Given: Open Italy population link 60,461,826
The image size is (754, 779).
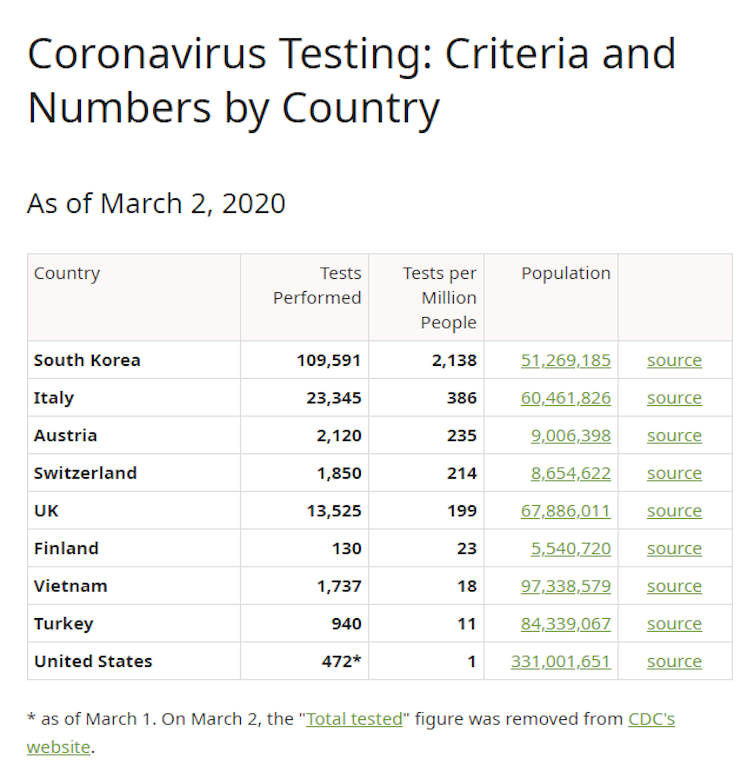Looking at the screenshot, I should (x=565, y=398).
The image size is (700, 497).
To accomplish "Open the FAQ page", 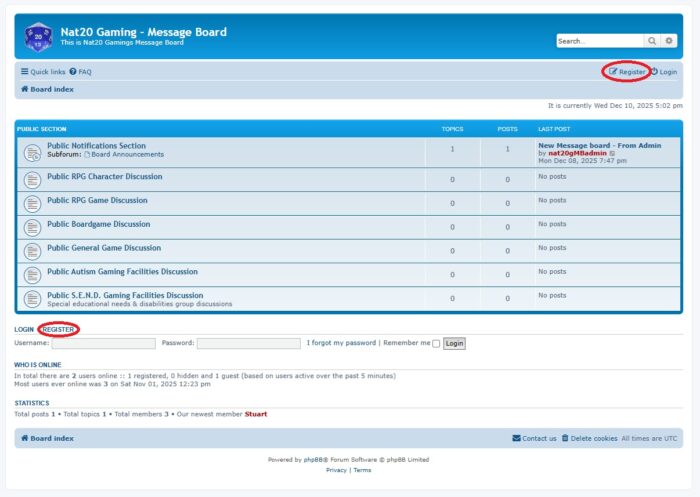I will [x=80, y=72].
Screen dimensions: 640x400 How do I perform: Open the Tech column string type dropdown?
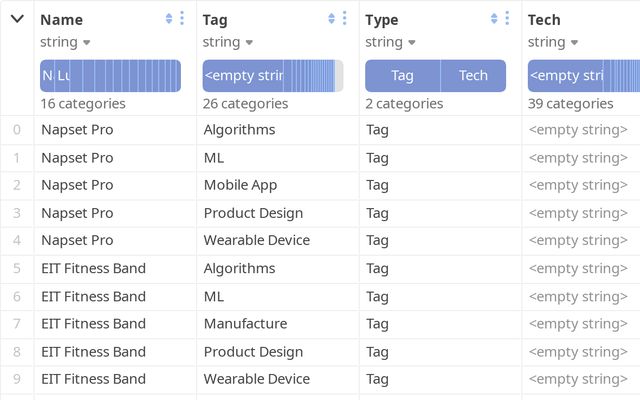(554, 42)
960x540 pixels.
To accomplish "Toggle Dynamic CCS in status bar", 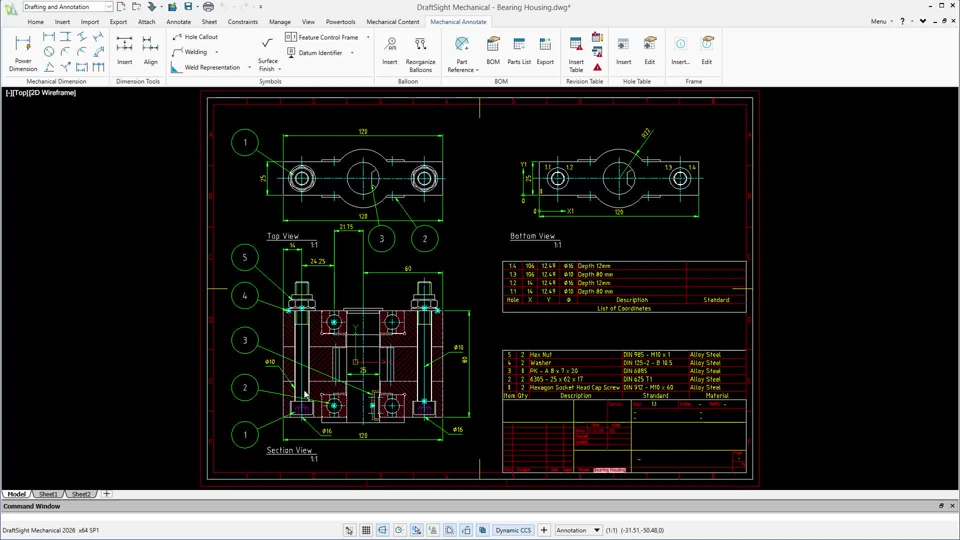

• • • •

▶ [YOUR OBJECTIVE]:
All lines from the one holding "Screen dimensions: 640x400" through the last line of the material above should be set down exactly, and the pictures should be left out.

▶ [ANSWER]:
Screen dimensions: 640x400 How do I perform: Open the Tech column string type dropdown?
(554, 42)
960x540 pixels.
To accomplish "Toggle Dynamic CCS in status bar", 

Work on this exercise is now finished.